▸ Задание 1:
В каком году, согласно отрывку, скончалась Генриетта Лэкс?
▸ Задание 2:
Перепишите из отрывка без изменений фрагмент: начните со слов «Клетки, извлеченные из» и остановитесь после слов «их индивидуальными геномами.».

▸ Выбранный отрывок:

Прежде установить момент наступления смерти было нелегко, так как не было для этого ни методик, ни соответствующей аппаратуры. Теперь задача еще более усложнилась, поскольку появились возможности замещать определенные жизненные функции. И понятие наступления смерти, ее точного времени уже не столь однозначно.
Конечно, если на человека обрушивалась скала, тут даже нашим предкам было ясно, что его постигла мгновенная смерть. Точно так же и в наше время не подлежит сомнению гибель террориста, который привел в действие прикрепленное к своему телу взрывное устройство. А между тем в разлетевшихся по сторонам клочках плоти долгие часы, а то и дни сохраняются живыми миллиарды клеток, каждая из которых содержит неповторимый состав генов умершего. Более того, при соответствующих условиях эти клетки можно размножать и тем самым биологическое «я» покойника будет сохраняться в течение неограниченного срока времени.
Клетки, извлеченные из тела одной дамы десятилетия назад, до сих пор «разводят» и специальные биологические фирмы поставляют их на заказ для экспериментов. Эти так называемые «клетки HeLa», полученные из останков скончавшейся в 1951 году Генриетты Лэкс, с тех пор воспроизводились тоннами: когда‑то это была почти единственная клеточная линия человека, которую повсюду в мире удавалось сохранять, наблюдать и подвергать размножению лабораторным путем. Законно возникает вопрос: мертва ли Генриетта Лэкс? Ведь продолжают жить частицы ее плоти. А если все же считать ее мертвой, то мертва ли она точно так же, как другие покойники, от тел которых после кремации осталась горстка праха, содержащего лишь неорганические вещества, а не живые клетки с их индивидуальными геномами.
Технология клонирования в настоящее время достигла такого уровня развития, что из одной‑единственной живой клетки покойника может быть создан генетически тождественный ему человек. Не потомок, а биологический двойник, биологическое продолжение его «Я». Поэтому правомерен вопрос: можно ли считать концом жизни человека момент, после которого его клетки продолжают жить? Особенно если учесть, что, по мнению некоторых, началом человеческого существования является «момент» зачатия. Точнее говоря, тот момент, когда возникает первая клетка с определенным набором генов, содержащим генетическую «карту», отличающую его от клеток всех других людей. Покуда жива хотя бы одна‑единственная клетка с индивидуальным генетическим составом, не следует ли считать живым и человека, которому эта клетка принадлежит? К тому же эту сохранившуюся клетку можно подвергнуть замораживанию, с тем чтобы впоследствии при помощи стремительно развивающихся технологий «регенерировать» ее, воссоздать биологического двойника умершего.

▸ Исходные данные:
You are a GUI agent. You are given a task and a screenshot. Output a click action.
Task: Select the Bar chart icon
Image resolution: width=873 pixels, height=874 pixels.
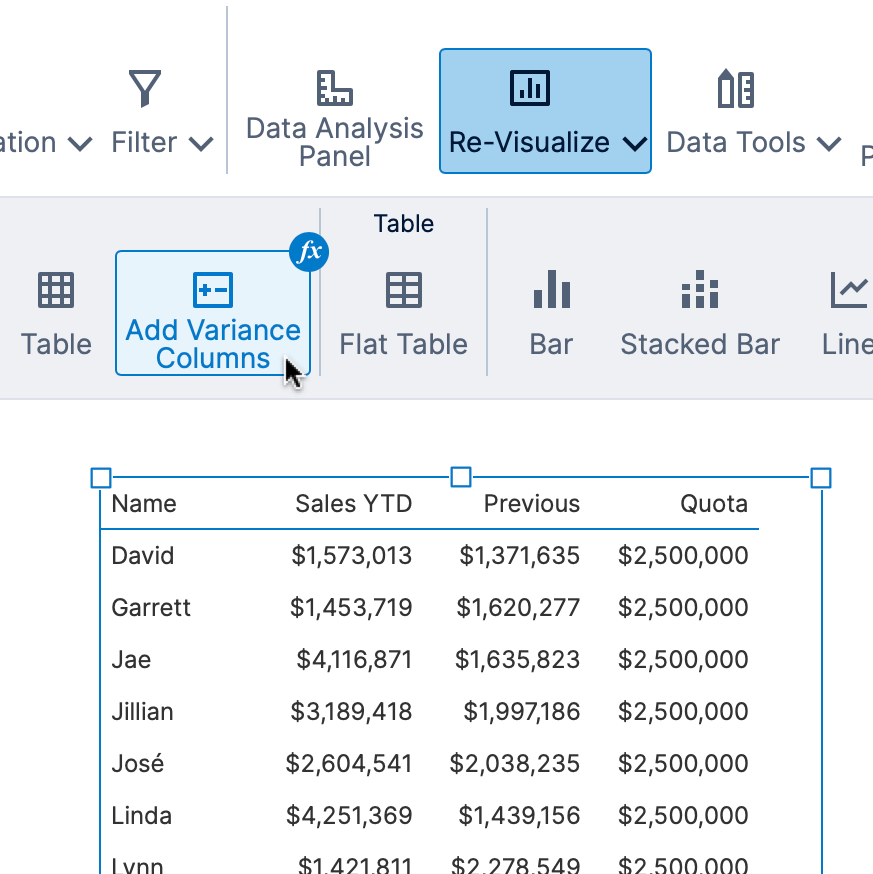551,290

▸ Результат выполнения 1:
В 1951 году.

▸ Результат выполнения 2:
Клетки, извлеченные из тела одной дамы десятилетия назад, до сих пор «разводят» и специальные биологические фирмы поставляют их на заказ для экспериментов. Эти так называемые «клетки HeLa», полученные из останков скончавшейся в 1951 году Генриетты Лэкс, с тех пор воспроизводились тоннами: когда‑то это была почти единственная клеточная линия человека, которую повсюду в мире удавалось сохранять, наблюдать и подвергать размножению лабораторным путем. Законно возникает вопрос: мертва ли Генриетта Лэкс? Ведь продолжают жить частицы ее плоти. А если все же считать ее мертвой, то мертва ли она точно так же, как другие покойники, от тел которых после кремации осталась горстка праха, содержащего лишь неорганические вещества, а не живые клетки с их индивидуальными геномами.